There is a plethora of pseudo-random-generators out there. Some of them are definetly better and some of them severily underperform.


My standard tool is Mersenne Twister - when I need to generate some decent pseudo randoms.


Still I never actually explicitly tested how the random-generator-choice affects the prices of derivatives.



  • Are there any papers on this topic out there ?


  • Does a "gold-standard" exist ? (a standard generator that is very widespread in quant circles)

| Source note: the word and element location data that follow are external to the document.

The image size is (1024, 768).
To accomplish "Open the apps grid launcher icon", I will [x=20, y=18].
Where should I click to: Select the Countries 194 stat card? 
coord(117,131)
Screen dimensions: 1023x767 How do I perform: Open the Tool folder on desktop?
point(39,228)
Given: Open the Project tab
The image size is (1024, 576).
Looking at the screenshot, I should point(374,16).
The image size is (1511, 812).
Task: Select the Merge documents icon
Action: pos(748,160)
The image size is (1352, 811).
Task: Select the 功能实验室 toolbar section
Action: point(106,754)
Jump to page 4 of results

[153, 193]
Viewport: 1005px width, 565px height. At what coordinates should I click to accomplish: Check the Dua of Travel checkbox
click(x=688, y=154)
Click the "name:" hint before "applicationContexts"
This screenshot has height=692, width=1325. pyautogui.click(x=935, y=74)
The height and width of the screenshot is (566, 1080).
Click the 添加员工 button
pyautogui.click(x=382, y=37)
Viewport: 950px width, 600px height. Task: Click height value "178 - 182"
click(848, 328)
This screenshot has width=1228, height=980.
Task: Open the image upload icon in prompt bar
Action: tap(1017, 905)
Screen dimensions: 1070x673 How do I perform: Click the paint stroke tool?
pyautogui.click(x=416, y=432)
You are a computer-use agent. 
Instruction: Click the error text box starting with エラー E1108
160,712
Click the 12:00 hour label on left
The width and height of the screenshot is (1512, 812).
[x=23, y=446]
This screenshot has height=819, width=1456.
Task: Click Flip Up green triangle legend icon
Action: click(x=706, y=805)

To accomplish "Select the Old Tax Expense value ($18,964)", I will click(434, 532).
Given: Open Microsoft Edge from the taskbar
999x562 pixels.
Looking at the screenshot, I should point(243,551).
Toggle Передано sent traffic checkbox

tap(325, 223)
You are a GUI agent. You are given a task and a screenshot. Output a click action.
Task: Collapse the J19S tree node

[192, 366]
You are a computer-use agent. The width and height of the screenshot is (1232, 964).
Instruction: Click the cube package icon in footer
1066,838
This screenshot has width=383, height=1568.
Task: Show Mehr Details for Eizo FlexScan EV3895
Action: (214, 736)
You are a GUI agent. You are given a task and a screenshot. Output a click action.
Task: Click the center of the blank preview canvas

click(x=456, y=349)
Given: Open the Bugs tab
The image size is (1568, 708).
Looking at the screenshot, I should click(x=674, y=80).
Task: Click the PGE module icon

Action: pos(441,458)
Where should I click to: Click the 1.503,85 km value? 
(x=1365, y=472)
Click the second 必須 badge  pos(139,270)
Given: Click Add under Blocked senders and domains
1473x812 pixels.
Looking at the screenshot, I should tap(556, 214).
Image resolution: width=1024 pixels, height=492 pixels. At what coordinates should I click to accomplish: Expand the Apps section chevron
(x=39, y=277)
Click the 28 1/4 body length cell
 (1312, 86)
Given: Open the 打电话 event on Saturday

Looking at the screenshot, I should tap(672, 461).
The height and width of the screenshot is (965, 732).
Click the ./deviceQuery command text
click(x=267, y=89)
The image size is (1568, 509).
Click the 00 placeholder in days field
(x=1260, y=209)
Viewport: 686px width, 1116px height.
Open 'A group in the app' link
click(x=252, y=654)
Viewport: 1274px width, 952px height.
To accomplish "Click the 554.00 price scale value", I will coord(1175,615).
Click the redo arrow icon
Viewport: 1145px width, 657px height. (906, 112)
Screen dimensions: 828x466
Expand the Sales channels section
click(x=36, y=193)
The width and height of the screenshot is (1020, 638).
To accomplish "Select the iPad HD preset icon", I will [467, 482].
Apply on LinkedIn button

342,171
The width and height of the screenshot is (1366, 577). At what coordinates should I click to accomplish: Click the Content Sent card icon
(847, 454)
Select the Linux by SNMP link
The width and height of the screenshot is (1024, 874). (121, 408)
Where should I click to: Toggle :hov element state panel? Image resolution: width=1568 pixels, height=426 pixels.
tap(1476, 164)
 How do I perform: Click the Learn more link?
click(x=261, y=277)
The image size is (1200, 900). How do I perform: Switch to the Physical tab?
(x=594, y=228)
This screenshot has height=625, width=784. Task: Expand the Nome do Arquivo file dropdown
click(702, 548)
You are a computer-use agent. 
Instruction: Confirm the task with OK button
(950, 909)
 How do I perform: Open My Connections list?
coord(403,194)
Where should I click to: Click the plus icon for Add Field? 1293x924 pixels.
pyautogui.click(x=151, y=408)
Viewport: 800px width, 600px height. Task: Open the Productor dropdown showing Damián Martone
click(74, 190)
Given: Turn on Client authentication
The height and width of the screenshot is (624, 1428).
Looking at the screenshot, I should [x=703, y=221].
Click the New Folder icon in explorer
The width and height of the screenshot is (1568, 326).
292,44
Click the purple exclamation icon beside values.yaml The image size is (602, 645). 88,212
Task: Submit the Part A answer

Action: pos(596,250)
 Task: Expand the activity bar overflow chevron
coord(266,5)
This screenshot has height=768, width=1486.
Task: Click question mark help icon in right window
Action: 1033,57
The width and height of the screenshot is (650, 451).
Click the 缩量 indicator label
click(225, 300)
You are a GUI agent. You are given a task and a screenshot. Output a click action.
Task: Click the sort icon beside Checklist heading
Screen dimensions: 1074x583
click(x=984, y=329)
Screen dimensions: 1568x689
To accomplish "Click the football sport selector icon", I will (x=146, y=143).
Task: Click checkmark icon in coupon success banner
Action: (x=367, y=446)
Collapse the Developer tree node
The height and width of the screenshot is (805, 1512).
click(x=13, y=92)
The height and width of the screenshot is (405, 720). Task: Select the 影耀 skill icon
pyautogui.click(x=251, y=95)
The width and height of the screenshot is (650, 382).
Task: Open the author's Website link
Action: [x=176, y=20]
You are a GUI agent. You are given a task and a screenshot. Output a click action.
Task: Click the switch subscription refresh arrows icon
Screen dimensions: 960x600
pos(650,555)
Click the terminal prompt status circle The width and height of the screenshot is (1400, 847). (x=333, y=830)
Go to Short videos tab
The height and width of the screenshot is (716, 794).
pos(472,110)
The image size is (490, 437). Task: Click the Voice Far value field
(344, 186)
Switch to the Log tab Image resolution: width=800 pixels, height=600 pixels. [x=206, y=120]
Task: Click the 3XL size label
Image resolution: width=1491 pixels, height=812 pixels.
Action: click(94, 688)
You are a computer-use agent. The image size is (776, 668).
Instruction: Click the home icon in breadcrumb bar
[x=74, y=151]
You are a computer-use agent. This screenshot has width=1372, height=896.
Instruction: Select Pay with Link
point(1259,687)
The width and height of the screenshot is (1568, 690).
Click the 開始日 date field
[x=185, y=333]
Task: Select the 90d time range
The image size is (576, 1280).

  • What are your personal experiences with the effects of generator-choice?



Answer



Mersenne Twister is currently the most used PRNG in the quant world. It was even incorporated in C++11 so it can be considered standard nowadays. Any PRNG with reasonable statistical quality shall perform well (equivalently) for pricing, so that differences relate more to convenience (speed, parallelizability etc..). If the statistical quality is poor then you shall avoid a PRNG in general, not just for pricing (so I won't point to comparison papers). However quality needed for pricing is lower than e.g. for cryptography (in that respect you could use e.g. AES as a slower reference to be sure your PRNG does not hide nasty surprises; conversely you couldn't use MT for crypto). I tend to use WELL because it's statitically better than MT, yet still fast enough.


As for statistical quality, one usually wants a PRNG to pass the DieHard and DieHarder test suites, that's usually more than enough.


Quasi MC is a more complex topic altogether where all you need is uniform distribution of the samples, not randomness. The analysis is totally different and somewhat more involved.